The error message is a bit verbose, but it means the field value {"field21":"string","field22":1000} is not a numeric value (because it is a Hash).

How to view the dynamic mappings

If you want to see what are the mappings that have been added dynamically, use the field mapping API. For example, with origin-aggregated-logging:

oc exec -c elasticsearch $espod -- es_util --query=_all/_mapping/*/field/field2?pretty
{
  ".kibana" : {
    "mappings" : { }
  },
  ".operations.2019.03.21" : {
    "mappings" : {
      "com.redhat.viaq.common" : {
        "field2" : {
          "full_name" : "field2",
          "mapping" : {
            "field2" : {
              "type" : "long"
            }
          }
        }
      }
    }
  },
  ".searchguard" : {
    "mappings" : { }
  }
}

Where $espod is the name of one of your Elasticsearch pods. You may have multiple definitions for a field, one for each index in which the field is defined. In origin-aggregated-logging, we create a new index for each day and for each namespace, so you may have many such definitions, and you may have different definitions, if some other index has "field2" with a different type.
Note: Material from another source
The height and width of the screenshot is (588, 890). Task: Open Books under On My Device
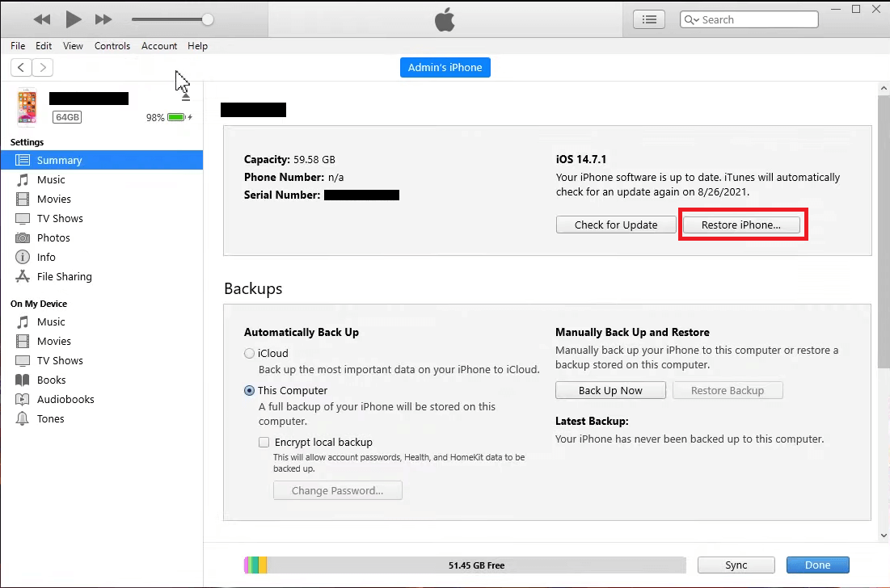(x=50, y=380)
With the _mapping command above, the fields are listed by index. You can use a tool like jq to parse apart the JSON returned.

Can I force Elasticsearch to store everything as a string?
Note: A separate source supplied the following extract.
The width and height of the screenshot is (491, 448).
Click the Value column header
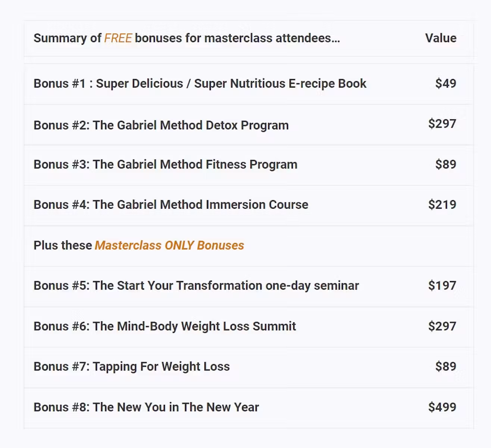point(441,38)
Not exactly. Using the dynamic templates API you might consider adding a dynamic mapping that forces every value to be a string:

{
    "order": 20,
    "mappings": {
      "_default_": {
        "dynamic_templates": [
        {
          "force_all_to_string": {
            "match_mapping_type": "*",
            "mapping": {
              "type": "text",
              "fields": {
                "raw": {
                  "type":  "keyword",
                  "ignore_above": 256
                }
              }
            }
          }
        }
        ]
      }
    },
    "template": ".operations.*"
}
cat force_string_template.json | oc exec -i -c elasticsearch $espod -- es_util --query=_template/force_all_to_string -X PUT -d@-

And that seems to work for some types:

oc exec -c elasticsearch $espod -- es_util --query=.operations.2019.03.23/com.redhat.viaq.common?pretty -XPOST -d '{"field1":"stringval"}'
{
  "_index" : ".operations.2019.03.23",
  "_type" : "com.redhat.viaq.common",
  "_id" : "AWmiLVg1uPjkpmElglqW",
  "_version" : 1,
  "result" : "created",
  "_shards" : {
    "total" : 1,
    "successful" : 1,
    "failed" : 0
  },
  "created" : true
}

Now I can add a numeric field1 value which will be converted to a string:

oc exec -c elasticsearch $espod -- es_util --query=.operations.2019.03.23/com.redhat.viaq.common?pretty -XPOST -d '{"field1":1000}'
{
  "_index" : ".operations.2019.03.23",
  "_type" : "com.redhat.viaq.common",
  "_id" : "AWmiLdOnuPjkpmElglqY",
  "_version" : 1,
  "result" : "created",
  "_shards" : {
    "total" : 1,
    "successful" : 1,
    "failed" : 0
  },
  "created" : true
}

However, if field1 is a Hash or Array:

oc exec -c elasticsearch $espod -- es_util --query=.operations.2019.03.23/com.redhat.viaq.common?pretty -XPOST -d '{"field1":{"field11":"value"}}'
{
  "error" : {
    "root_cause" : [
      {
        "type" : "mapper_parsing_exception",
        "reason" : "failed to parse [field1]"
      }
    ],
    "type" : "mapper_parsing_exception",
    "reason" : "failed to parse [field1]",
    "caused_by" : {
      "type" : "illegal_state_exception",
      "reason" : "Can't get text on a START_OBJECT at 1:11"
    }
  },
  "status" : 400
}

Elasticsearch cannot convert the value to a string.